Kihira has made major mistakes (falls and popped jumps) in every one of her events this season except the low-key Challenge Cup last month.  She came closest to two clean programs at the Grand Prix Final, where she emphatically beat a solid Zagitova (no negative GOEs) to establish herself as the current top senior woman in the world.

Kihira, 16, has gained fame (and points) as a master of the triple axel, but her 18 (!!!) attempts this season have included three falls, two pops (singles), one downgrade and one double, for a decent success rate of 61 percent.  She has come from behind after the short program to win four times, missing a winning rally only at the Japanese Championships, where she was second to Sakamoto.  In three of the five SP losses, a failed triple axel was her undoing.

Kihira is trending up, despite a blip or two, while Zagitova has mainly been trending down since falling three times in the free skate at 2018 worlds.  So it would not even be surprising to see the Russian miss the podium entirely.

And the U.S. women?  Bradie Tennell, sixth at 2018 worlds, has been hammered by judges all this season for under rotations. Mariah Bell, a distant 12th at the last two worlds, struggles to put together two solid programs.  A top six for either would be very good, but their chances look slim to gain back a third women’s singles spot for the U.S. with combined finishes adding up to 13 or less.

Embed from Getty Images

PAIRS

Gold – Vanessa James and Morgan Cipres, France

Silver – Sui Wenjing and Han Cong, China

Bronze – Evgenia Tarasova and Vladimir Morozov, Russia

The dazzling French couple has dominated the scene all season, with an undefeated record that includes historic golds at the Grand Prix Final (first by a French pair) and European Championships (second by a French pair – the other was 87 years ago.)  Their inventive lifts and powerful skating are compelling to watch.

For the second time in three years, reigning Olympic silver medalists and 2017 world champions Sui and Han of China have missed most of the season due to her foot injuries.  They returned this time to win the Four Continents Championships last month despite a fall in each program. Sui reportedly had another injury in a recent practice, but she and Han remain on the entry list.

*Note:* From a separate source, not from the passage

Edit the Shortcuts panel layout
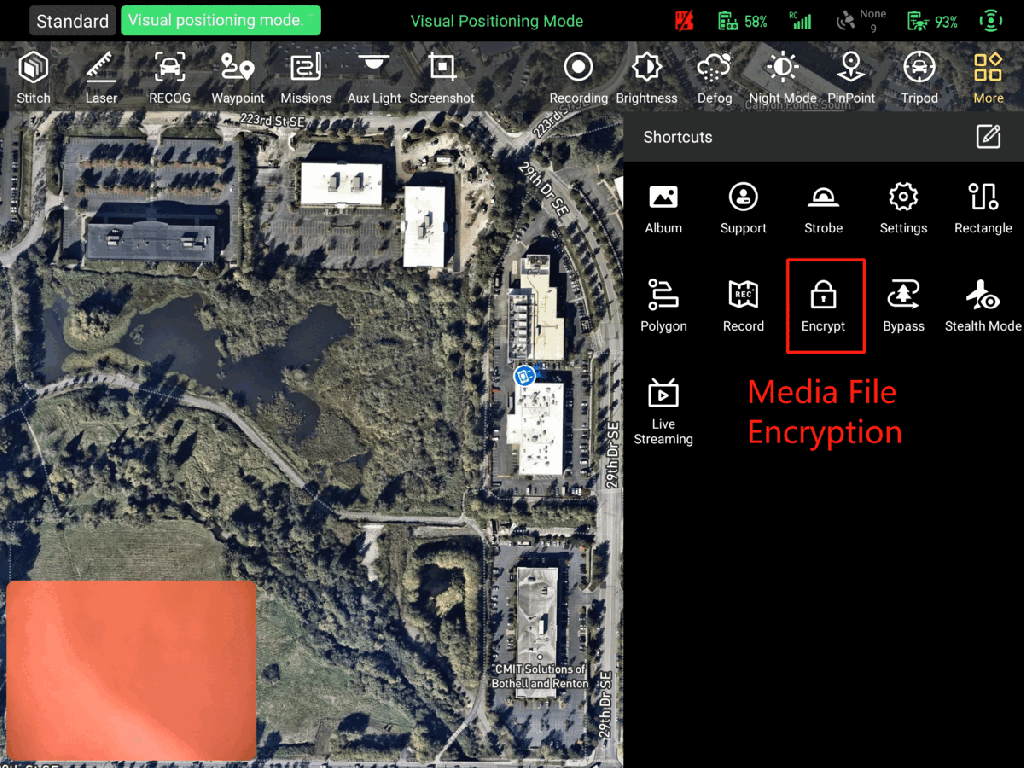(x=988, y=137)
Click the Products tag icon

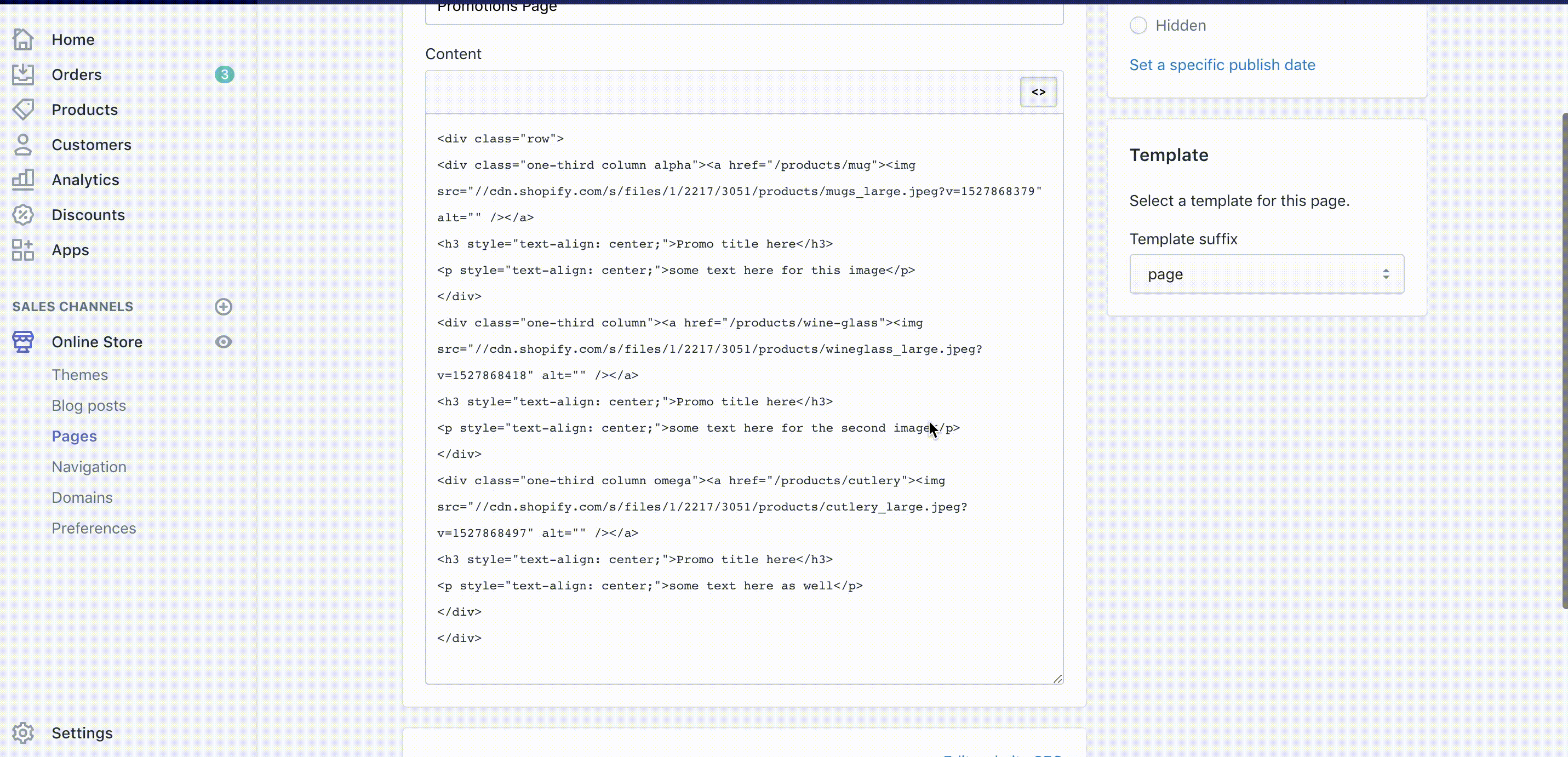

The U.S?  The hope is for lone entry Ashley Cain and Timothy LeDuc to turn their worlds debut into a top 10 finish and a second U.S. pairs spot for next year.  Given that their top score this season ranks ninth in the world, that is not impossible.

 DANCE

 Gold – Gabrielle Papadakis and Guillaume Cizeron, France

Silver – Alexandra Stepanova and Ivan Bukin, Russia

Bronze – Madison Hubbell and Zach Donohue, USA

This is the one clear gold prediction, with the French team light years ahead of the competition as they seek a second straight world title and fourth in the last five years.

The other two medals are up for grabs.  Reigning world silver medalists Hubbell and Donohue have shot their medal chances in the foot with big free skate mistakes at other major events (2017 worlds, 2018 Olympics, 2019 Four Continents), but they won this season’s Grand Prix Final with Papadakis-Cizeron sidelined by an injury.  Madison Chock and Evan Bates of the U.S. won world medals in 2015 and 2016 but slipped to seventh and fifth the past two seasons.  After missing the first half of this season as Chock recovered from a foot injury, they won Four Continents. Canadians Kaitlyn Weaver and Andrew Poje could also be in the medal mix.

The third U.S. team?  Kaitlyn Hawayek and Jean-Luc Baker finished 10th at worlds last season and could move up a spot or two.